GIVEN REQUEST :: Please quote the material below, word for word, from the line with "Task: Click the Temperature (°F) legend label" up to and including the line with "click(x=346, y=143)".

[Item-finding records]
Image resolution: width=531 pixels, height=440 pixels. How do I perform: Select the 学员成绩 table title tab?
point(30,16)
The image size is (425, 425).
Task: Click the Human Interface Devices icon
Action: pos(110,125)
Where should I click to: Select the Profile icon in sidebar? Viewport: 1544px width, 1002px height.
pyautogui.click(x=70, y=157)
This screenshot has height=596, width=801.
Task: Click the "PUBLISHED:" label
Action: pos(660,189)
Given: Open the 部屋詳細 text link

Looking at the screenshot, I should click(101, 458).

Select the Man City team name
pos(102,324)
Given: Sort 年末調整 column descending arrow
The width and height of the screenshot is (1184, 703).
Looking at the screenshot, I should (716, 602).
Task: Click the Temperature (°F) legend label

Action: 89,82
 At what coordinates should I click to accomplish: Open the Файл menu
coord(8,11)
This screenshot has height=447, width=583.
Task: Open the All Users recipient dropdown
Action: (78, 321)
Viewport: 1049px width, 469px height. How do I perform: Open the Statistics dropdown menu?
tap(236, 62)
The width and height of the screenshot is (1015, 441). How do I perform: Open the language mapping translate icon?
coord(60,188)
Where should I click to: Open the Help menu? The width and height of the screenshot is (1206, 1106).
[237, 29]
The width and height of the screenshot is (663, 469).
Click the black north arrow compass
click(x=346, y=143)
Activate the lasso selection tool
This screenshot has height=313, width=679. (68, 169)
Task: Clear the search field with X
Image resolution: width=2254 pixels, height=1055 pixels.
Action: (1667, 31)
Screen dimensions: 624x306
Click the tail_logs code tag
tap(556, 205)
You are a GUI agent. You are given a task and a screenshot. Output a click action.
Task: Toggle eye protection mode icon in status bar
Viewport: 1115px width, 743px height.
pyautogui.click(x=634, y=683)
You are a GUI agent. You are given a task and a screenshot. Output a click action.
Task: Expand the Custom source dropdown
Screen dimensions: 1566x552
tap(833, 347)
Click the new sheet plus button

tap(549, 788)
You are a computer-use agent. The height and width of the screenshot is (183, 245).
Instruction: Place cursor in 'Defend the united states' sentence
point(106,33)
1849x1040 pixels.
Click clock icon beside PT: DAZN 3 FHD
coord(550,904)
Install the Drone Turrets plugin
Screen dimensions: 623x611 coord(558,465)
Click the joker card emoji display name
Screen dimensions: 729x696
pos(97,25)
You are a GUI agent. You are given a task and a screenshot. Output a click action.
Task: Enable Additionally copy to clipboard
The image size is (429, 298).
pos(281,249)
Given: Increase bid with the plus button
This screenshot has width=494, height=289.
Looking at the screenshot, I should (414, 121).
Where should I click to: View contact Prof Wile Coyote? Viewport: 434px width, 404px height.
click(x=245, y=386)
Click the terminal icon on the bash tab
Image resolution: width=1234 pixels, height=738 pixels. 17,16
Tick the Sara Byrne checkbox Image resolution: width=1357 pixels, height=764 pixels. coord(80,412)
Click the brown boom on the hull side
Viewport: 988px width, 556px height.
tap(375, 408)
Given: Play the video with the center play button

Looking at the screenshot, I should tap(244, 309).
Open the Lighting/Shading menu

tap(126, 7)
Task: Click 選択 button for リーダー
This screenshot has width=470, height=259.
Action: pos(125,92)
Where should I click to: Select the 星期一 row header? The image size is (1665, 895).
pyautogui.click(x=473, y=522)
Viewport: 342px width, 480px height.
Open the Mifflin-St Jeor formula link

ANSWER TO THIS PROBLEM ::
Task: Click the Temperature (°F) legend label

Action: 89,82
 At what coordinates should I click to accomplish: Open the Файл menu
coord(8,11)
This screenshot has height=447, width=583.
Task: Open the All Users recipient dropdown
Action: (78, 321)
Viewport: 1049px width, 469px height. How do I perform: Open the Statistics dropdown menu?
tap(236, 62)
The width and height of the screenshot is (1015, 441). How do I perform: Open the language mapping translate icon?
coord(60,188)
Where should I click to: Open the Help menu? The width and height of the screenshot is (1206, 1106).
[237, 29]
The width and height of the screenshot is (663, 469).
Click the black north arrow compass
click(x=346, y=143)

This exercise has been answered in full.